■ **DOCUMENT EXCERPT**:
· · ·

That would be the easiest way. you can get a decent DVD recorder from Walmart for under $80 or a DVD recorder/VCR combo for under $100. They are cheap but they work very well. Better than the two Phillips burners I've had for the last 3 years. The only advantage with my Phillips was they recorded the audio in DD2.0
Most burners record the audio in stereo PCM.
It seems like it would be a long process to go from the S3 to the S2 to the PC to a DVD. Just go straight from the S3 to a DVD. The picture quality is excellent for being a DVD.


----------



## dwlawhorn (Jan 1, 2009)

On the front of the series 3 box you will note that 2/3's of the right front is a silver rectangle with a dark plastic rectangular cover in the middle that has some indicator lights that show through it. The center of the IR receiver is about 3 7/8 inches from the left edge of the dark plastic strip which covers the indicator status lights.


----------



## redtape (Oct 14, 2003)

dwlawhorn said:


> On the front of the series 3 box you will note that 2/3's of the right front is a silver rectangle with a dark plastic rectangular cover in the middle that has some indicator lights that show through it. The center of the IR receiver is about 3 7/8 inches from the left edge of the dark plastic strip which covers the indicator status lights.

· · ·

■ **ENTRIES SUPPLIED**:
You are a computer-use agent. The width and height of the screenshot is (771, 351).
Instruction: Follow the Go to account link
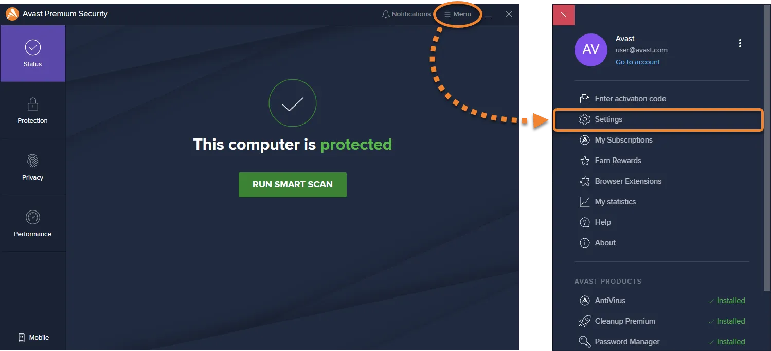pyautogui.click(x=638, y=62)
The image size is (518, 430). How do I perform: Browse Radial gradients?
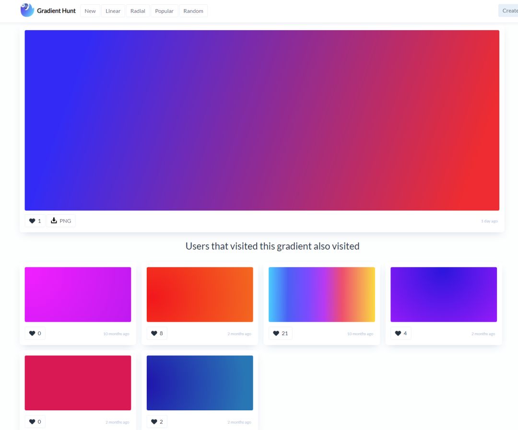click(x=138, y=11)
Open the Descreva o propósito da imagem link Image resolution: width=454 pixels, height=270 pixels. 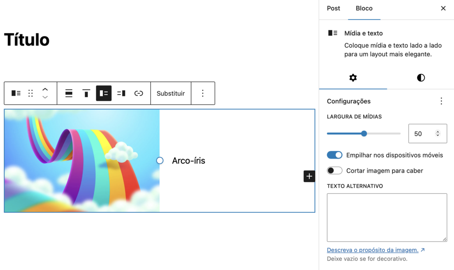click(373, 250)
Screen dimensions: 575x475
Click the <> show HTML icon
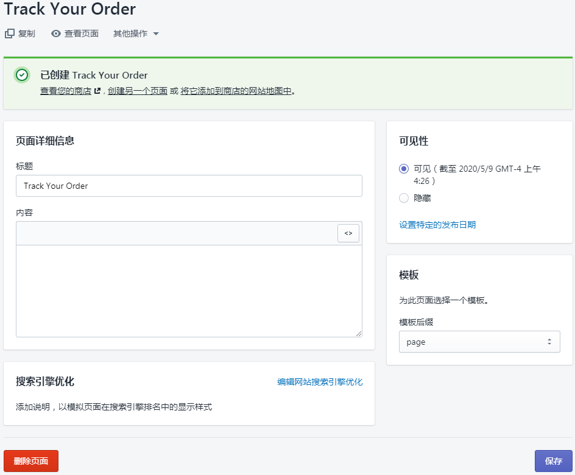tap(348, 233)
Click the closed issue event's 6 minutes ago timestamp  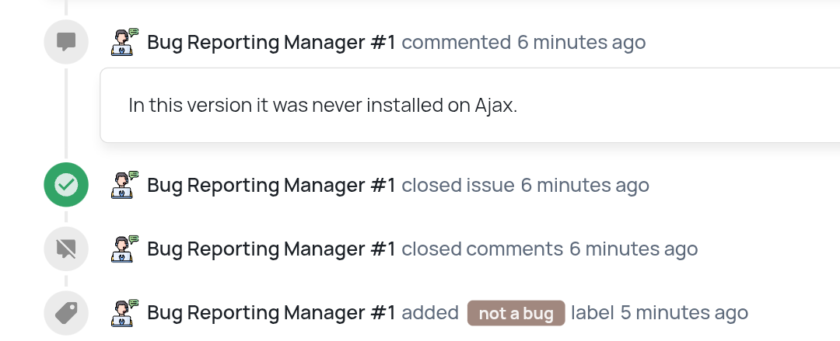584,186
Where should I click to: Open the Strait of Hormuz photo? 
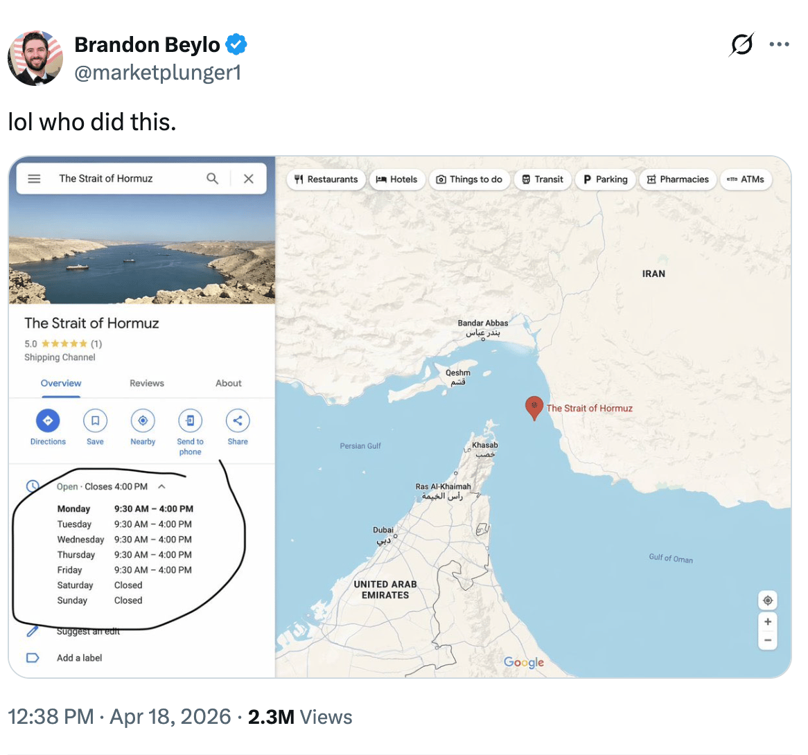coord(142,249)
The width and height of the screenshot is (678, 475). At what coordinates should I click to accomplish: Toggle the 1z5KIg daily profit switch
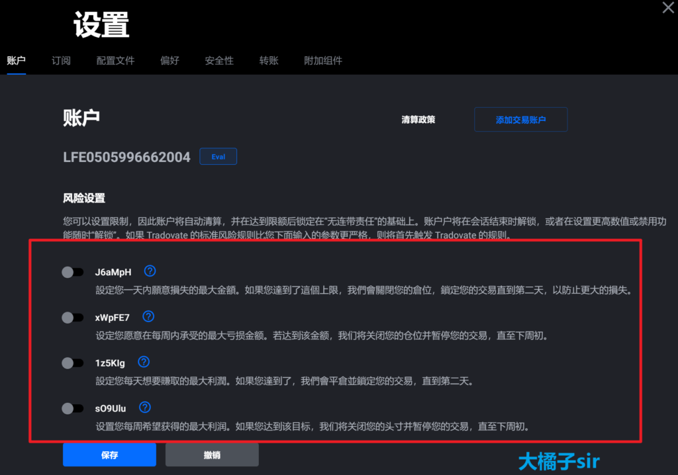tap(72, 363)
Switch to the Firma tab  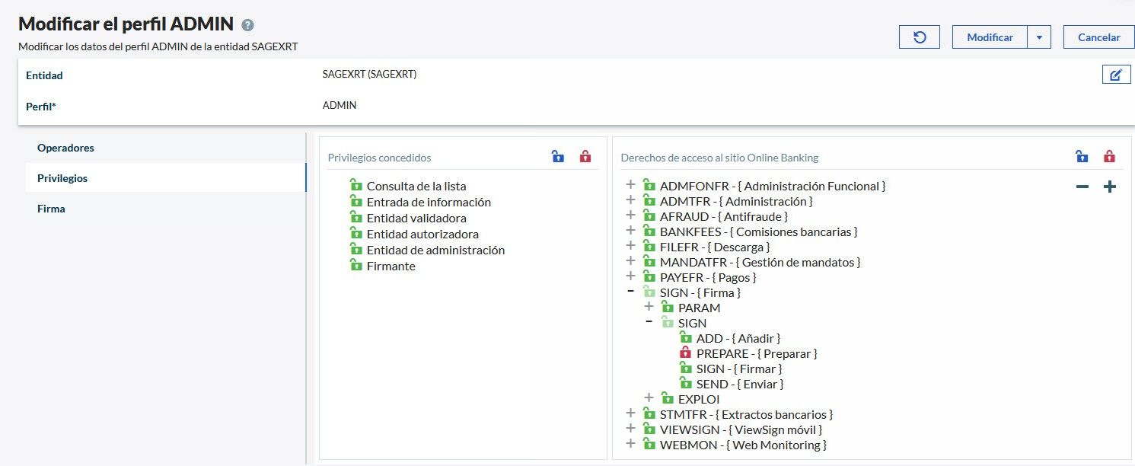pos(51,209)
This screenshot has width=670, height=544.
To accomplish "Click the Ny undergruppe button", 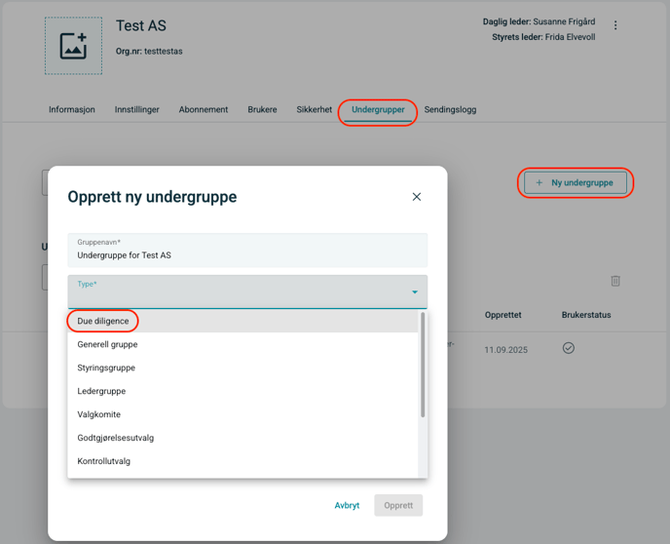I will [576, 182].
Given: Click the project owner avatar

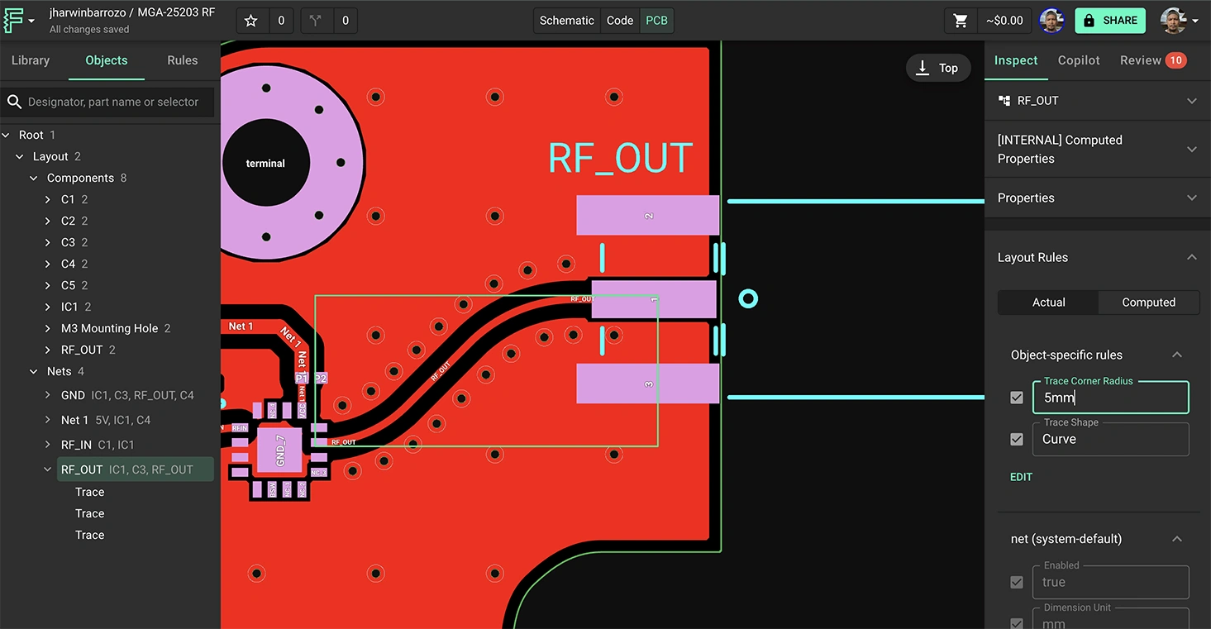Looking at the screenshot, I should coord(1051,21).
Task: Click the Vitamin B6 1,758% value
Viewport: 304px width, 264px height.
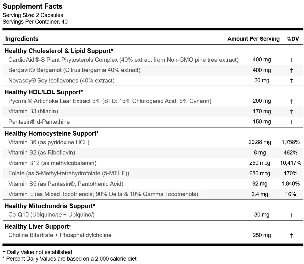Action: tap(290, 142)
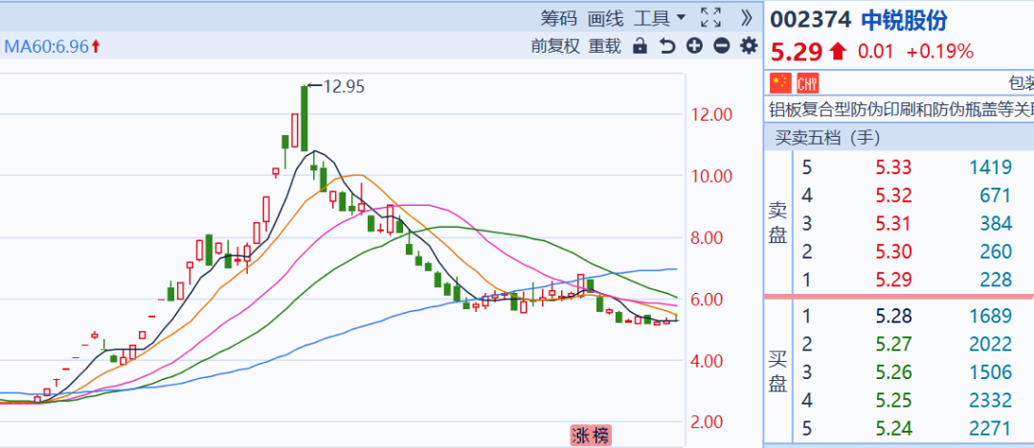Screen dimensions: 1034x448
Task: Click the 筹码 menu item
Action: 558,18
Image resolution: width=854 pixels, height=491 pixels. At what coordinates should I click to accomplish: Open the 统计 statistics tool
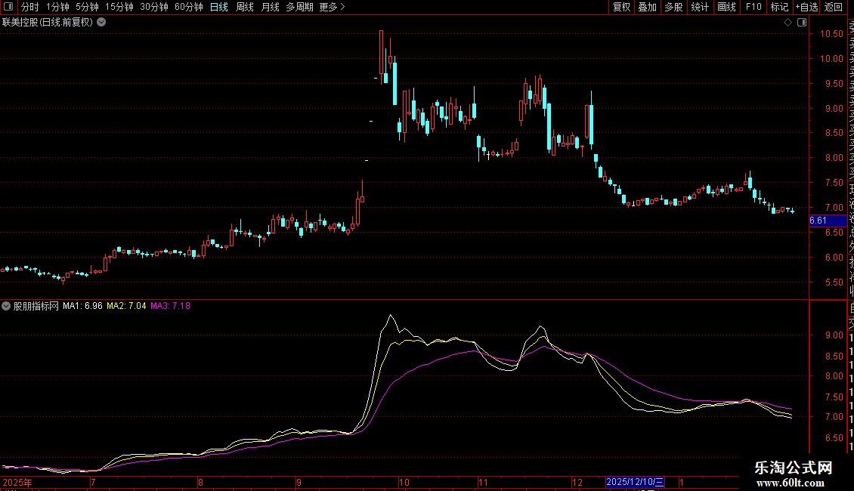click(700, 7)
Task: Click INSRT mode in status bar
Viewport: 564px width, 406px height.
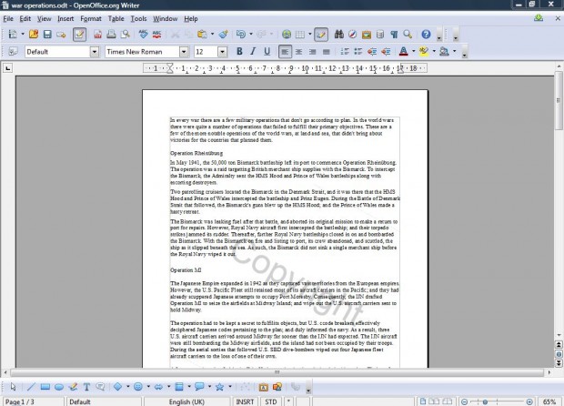Action: pyautogui.click(x=245, y=401)
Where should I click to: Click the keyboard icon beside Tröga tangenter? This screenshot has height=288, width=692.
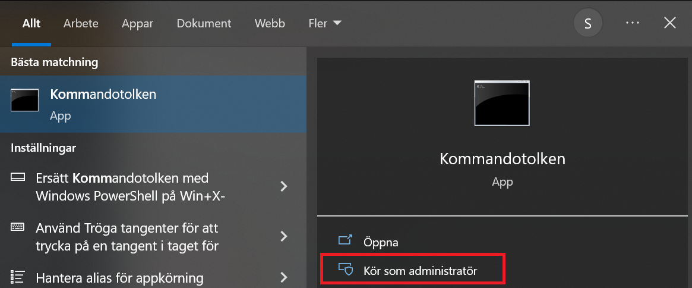pyautogui.click(x=18, y=228)
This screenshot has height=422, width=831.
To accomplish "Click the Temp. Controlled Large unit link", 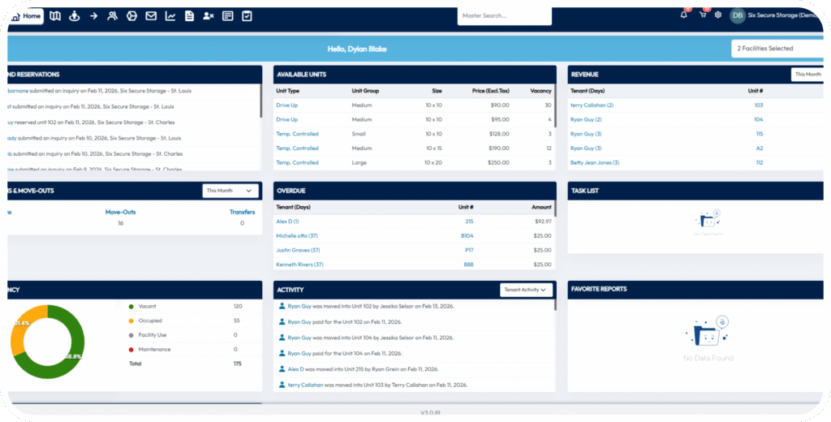I will pyautogui.click(x=297, y=162).
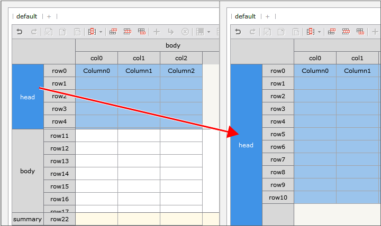Click redo in the left panel toolbar
This screenshot has width=381, height=226.
click(x=34, y=32)

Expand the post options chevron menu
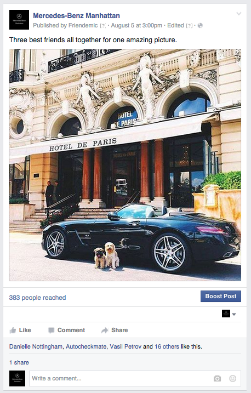(x=239, y=14)
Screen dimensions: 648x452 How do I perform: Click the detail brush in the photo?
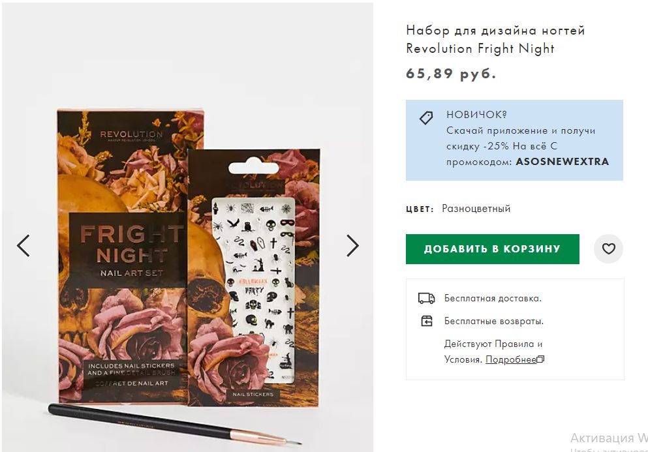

· · ·

Quote everything in the forum thread from "## dwlawhorn (Jan" down to "(Oct 14, 2003)". Work only from the forum thread above, not from the lines.

■ **THE RESULT**:
## dwlawhorn (Jan 1, 2009)

On the front of the series 3 box you will note that 2/3's of the right front is a silver rectangle with a dark plastic rectangular cover in the middle that has some indicator lights that show through it. The center of the IR receiver is about 3 7/8 inches from the left edge of the dark plastic strip which covers the indicator status lights.


----------



## redtape (Oct 14, 2003)